TEKSTFRAGMENT
┌────────
Laatste nieuws
R. Huijsman c.s.
8 minuten leestijd

Oude opvattingen achterhaald

Plaats een reactie

Richtlijnontwikkeling meer enten op het buitenland



Nederland moet zijn angst voor betrokkenheid van de farmaceutische industrie bij richtlijnontwikkeling laten varen. Het profiteert zo onvoldoende van haar kennis en ervaring. Bovendien worden de vooroordelen over de industrie in het buitenland gelogenstraft.

Over de rol van de farmaceutische industrie bij de ontwikkeling en implementatie van medische richtlijnen is veel te doen. Werkgroepen voor richtlijnontwikkeling zijn afhankelijk van experts, die vaak banden hebben met de farmaceutische industrie. Opinies hierover zijn er volop, onderzoek veel minder.1 De Inspectie voor de Gezondheidszorg (IGZ) deed vooronderzoek naar de totstandkoming van medische behandelrichtlijnen en de invloed daarop van de farmaceutische industrie.2 Volgens de inspectie bestaat er een wildgroei aan richtlijnen doordat veel organisaties zich ermee bezighouden. Omdat een centraal punt voor toetsing van de totstandkoming en kwaliteit van richtlijnen ontbreekt, worden verschillen tussen richtlijnontwikkelaars niet gesignaleerd of aangepakt.



Invloed van derden wordt in Nederland onwenselijk geacht, maar de toenemende marktwerking maakt alle partijen tot belanghebbenden. Dat heeft in andere landen al geleid tot andere benaderingen van stakeholders en nieuwe spelregels bij richtlijnontwikkeling.
└────────
ITEMS
┌────────
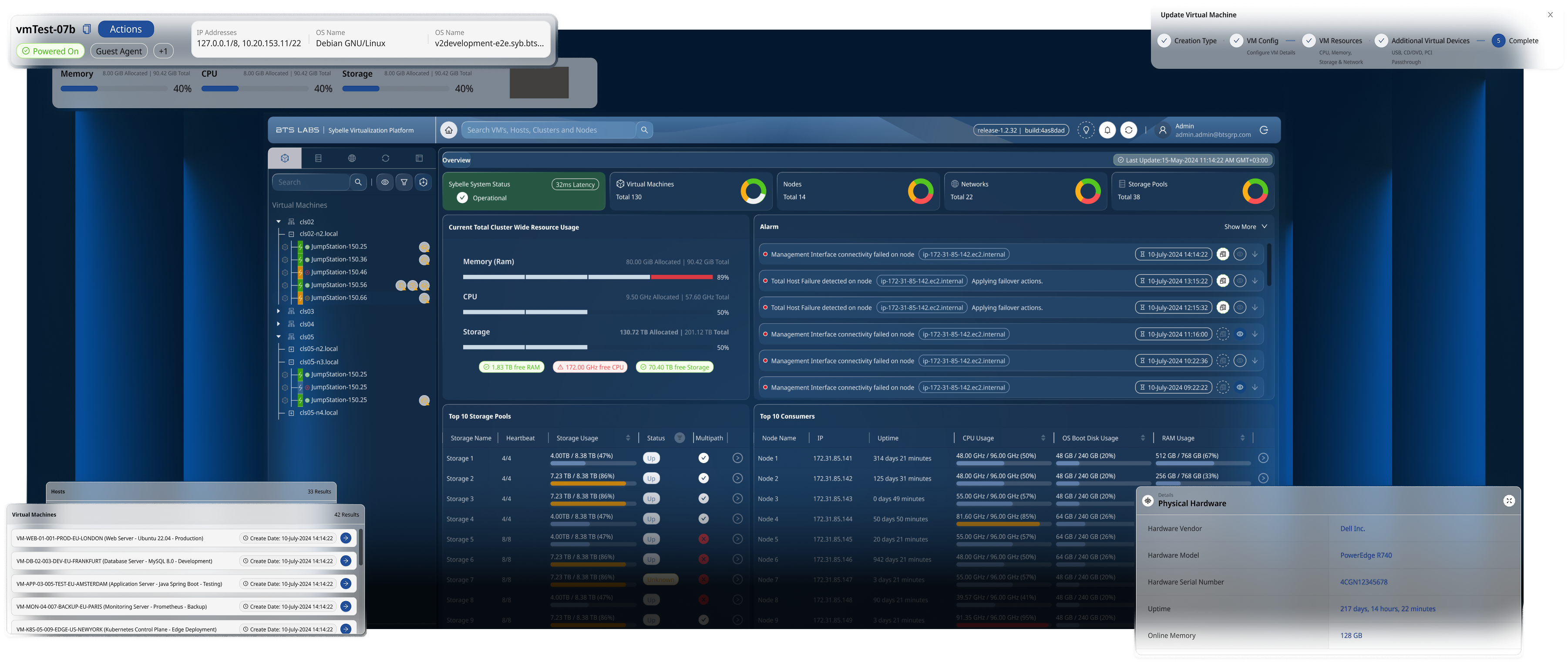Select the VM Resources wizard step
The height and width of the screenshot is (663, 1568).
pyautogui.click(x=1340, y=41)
└────────
┌────────
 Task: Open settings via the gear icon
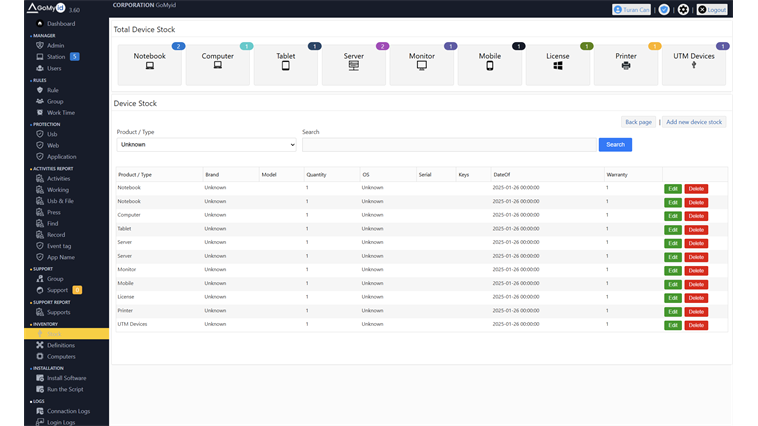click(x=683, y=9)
└────────
┌────────
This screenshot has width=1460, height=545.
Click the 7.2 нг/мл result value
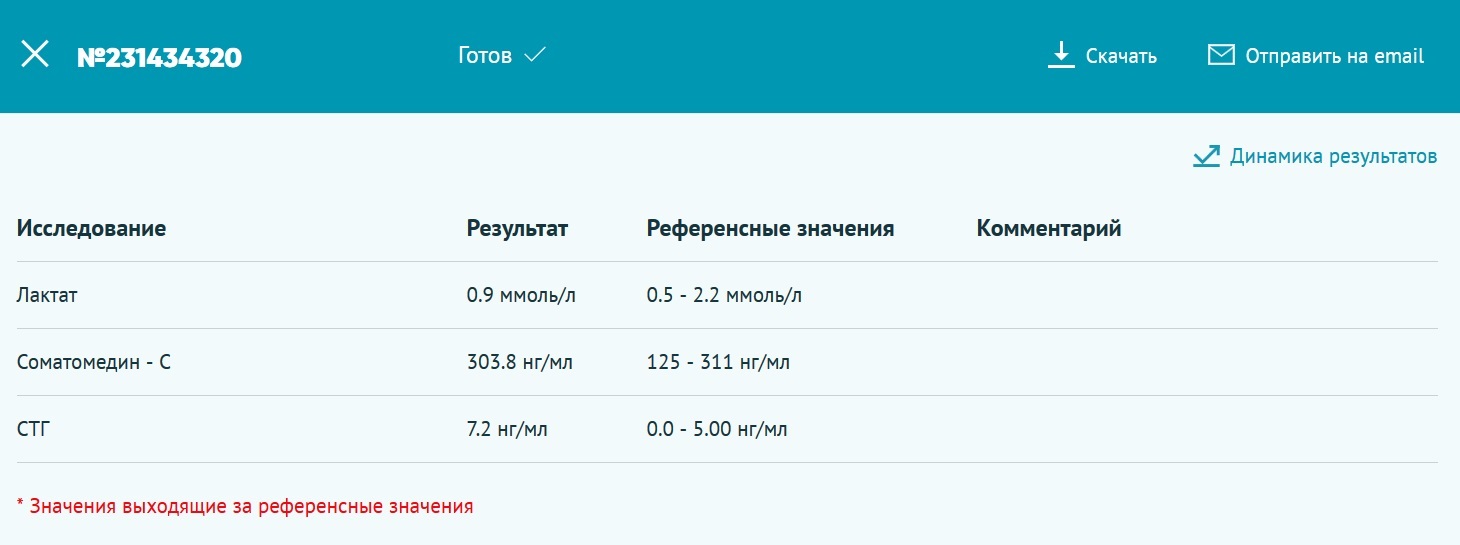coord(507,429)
└────────
OPDRACHTEN
- A) Pas in het artikel over richtlijnontwikkeling het gedeelte vanaf "Richtlijnontwikkeling meer enten" tot en met "het buitenland gelogenstraft." aan door "farmaceutische industrie" te vervangen door "geneesmiddelenindustrie".
- B) Schrijf een vervolg op het artikel over richtlijnontwikkeling dat aansluit op de laatste zin.

ANTWOORDEN
- A)
Richtlijnontwikkeling meer enten op het buitenland



Nederland moet zijn angst voor betrokkenheid van de geneesmiddelenindustrie bij richtlijnontwikkeling laten varen. Het profiteert zo onvoldoende van haar kennis en ervaring. Bovendien worden de vooroordelen over de industrie in het buitenland gelogenstraft.

- B)
Ontwikkelproces


Het uitblijven van het vervolgonderzoek van de inspectie was reden voor de Nederlandse Vereniging van de Research-georiënteerde Farmaceutische Industrie (Nefarma) om de totstandkoming van behandelrichtlijnen en de verschillen en overeenkomsten bij de verschillende richtlijnontwikkelaars (nationaal en internationaal) te laten onderzoeken.3 Voor het nationale deel concentreerde het onderzoek zich op het kwaliteitsinstituut CBO, het Nederlands Huisartsen Genootschap (NHG) en de Nederlandsche Internisten Vereeniging (NIV). Bovendien werd gekeken naar het ontwikkelproces van vier richtlijnen waarin geneesmiddelen een belangrijke rol spelen, namelijk voor mammacarcinoom, osteoporose, diabetes type 2 en cardiovasculair risico­management.4



Voor de internationale vergelijking zijn de Verenigde Staten (AHRQ: Agency for Healthcare Research and Quality) geselecteerd, Engeland (NICE: National Institute for Health & Clinical Excellence; een onafhankelijk door de overheid betaald instituut) en Australië (NHMRC: National Health and Medical Research Council). De AHRQ in de VS beperkt zich tot de onderzoeksfase en brengt alleen systema­tische reviews uit waarmee the private sector (zorgaanbieder, patiëntenorganisatie, financier of farmaceut) een richtlijn kan ontwikkelen. Voorwaarde is dat zij zich daarvoor van tevoren als partner hebben aangemeld. In Engeland voert NICE de centrale regie over de productie en disseminatie van richtlijnen. Australië kent een mengvorm: de NHMRC ontwikkelt zelf richtlijnen en beoordeelt ook extern ontwikkelde richtlijnen.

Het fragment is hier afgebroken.